SÃO PAULO (Reuters) - Possíveis impactos da disseminação do coronavírus no Brasil têm levado alguns analistas a reduzir nos últimos dias estimativas para a carga de energia do país em 2020, ampliando cortes que já estavam no radar após um comportamento da demanda abaixo das expectativas no início do ano.
A comercializadora de eletricidade Esfera Energia trabalhava com projeção de alta de 3,1% na carga de energia neste ano, contra 4,2% em projeções oficiais do governo no final de 2019. Com o coronavírus, a empresa reduziu nesta semana sua expectativa para avanço de 2,4%.
Essa projeção ainda leva em conta que governos teriam sucesso em controlar a epidemia que tem se espalhado pelo mundo, com início de uma recuperação econômica em setembro, disse à Reuters o gerente de monitoramento estratégico da Esfera, Daniel Ito.
Se essa perspectiva não se concretizar, no entanto, com uma possível crise global, a carga poderia ter crescimento de apenas 0,5%.
"Em um cenário crítico, praticamente não teríamos crescimento", afirmou.
As projeções oficiais de carga (soma do consumo de energia com perdas na rede), elaboradas com apoio de técnicos do setor de energia, serão revisadas em abril.
Segundo cálculos da Esfera, apenas a revisão desses números com base no comportamento da demanda em janeiro e fevereiro e nas estimativas do Operador Nacional do Sistema Elétrico (ONS) para o ano já levariam a uma projeção de avanço de 3,1% na carga em 2020, abaixo da expectativa inicial.

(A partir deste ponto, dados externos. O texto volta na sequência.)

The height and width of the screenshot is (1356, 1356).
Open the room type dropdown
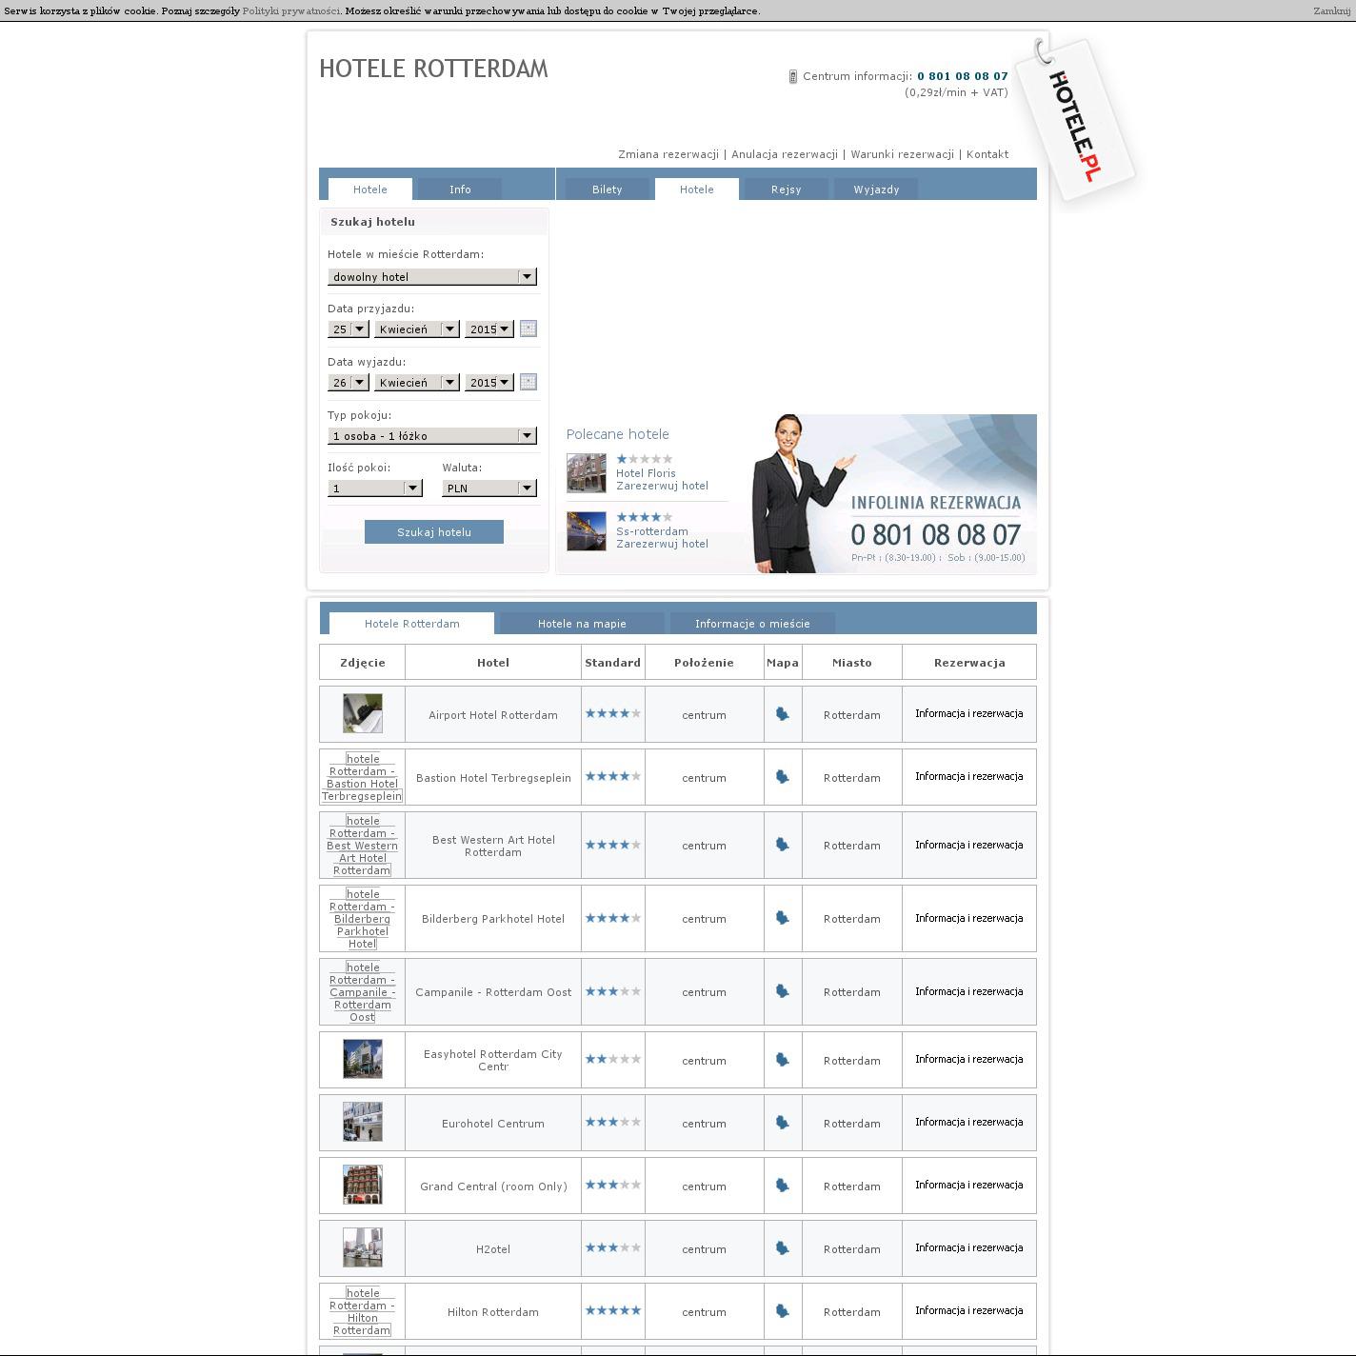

"O Brasil parece que demorou para levar a sério. Agora caiu a ficha de todo mundo, até ontem (o coronavírus) era 'meme'. As indústrias de base certamente vão ser bem impactadas, exportadores principalmente. Mas está muito no calor ainda, é difícil mensurar impactos efetivos (por setor). Naturalmente haverá redução do consumo", disse o CEO da Esfera, Braz Justi.
EFEITO EM PREÇOS
A Energética Comercializadora de Energia trabalhava com expectativa de revisão para baixo de 200 megawatts médios a 300 megawatts médios nas projeções de carga para 2020, após um desempenho fraco no primeiro bimestre. Agora, ao introduzir na simulação o coronavírus, trabalha com cenários de queda de 500 megawatts a 1 gigawatt.
"Muitas empresas estão mandando os funcionários fazerem home-office, mas daqui a pouco começa a pegar na indústria. E aí haverá redução de consumo", disse o diretor comercial da empresa, Laudenir Pegorini.
Essa perspectiva, segundo ele, já começa a impactar negativamente os preços de contratos no mercado livre de energia, onde grandes consumidores, como indústrias, negociam diretamente o suprimento com geradores e comercializadoras.
"Desde o final do ano passado havia uma expectativa de crescimento (do PIB) e os consumidores adquiriram uma quantidade de energia a mais, cada um pensando na taxa de crescimento de sua atividade. Se ocorrer essa retração, é bem provável que haja sobras (de energia no mercado)", acrescentou.
Mesmo que os dados oficiais de previsão de carga do governo não apontem já em abril uma queda maior, é provável que estimativas mais pessimistas contaminem as próximas revisões, que ocorrem a cada quatro meses, disse o sócio-diretor da Ecom Energia, Paulo Toledo.
"O que deve acontecer sem dúvida é um reflexo na carga, certamente a gente deve ver nas próximas semanas uma piora. É natural, a doença está chegando agora ao Brasil. Naturalmente isso deve mexer com a economia. E pode impactar no preço da energia com a previsão de carga menor", afirmou.
A Esfera Energia afirmou que contratos de energia convencional no mercado livre para maio eram negociados na quinta-feira a cerca de 96 reais por megawatt-hora, contra 130 reais na terça-feira. O contrato para junho caiu a 145 reais, de 180 reais na terça-feira.
Contratos para 2021, que têm menos liquidez, também caíram, de 195 reais para 190 reais na semana, ainda segundo a Esfera.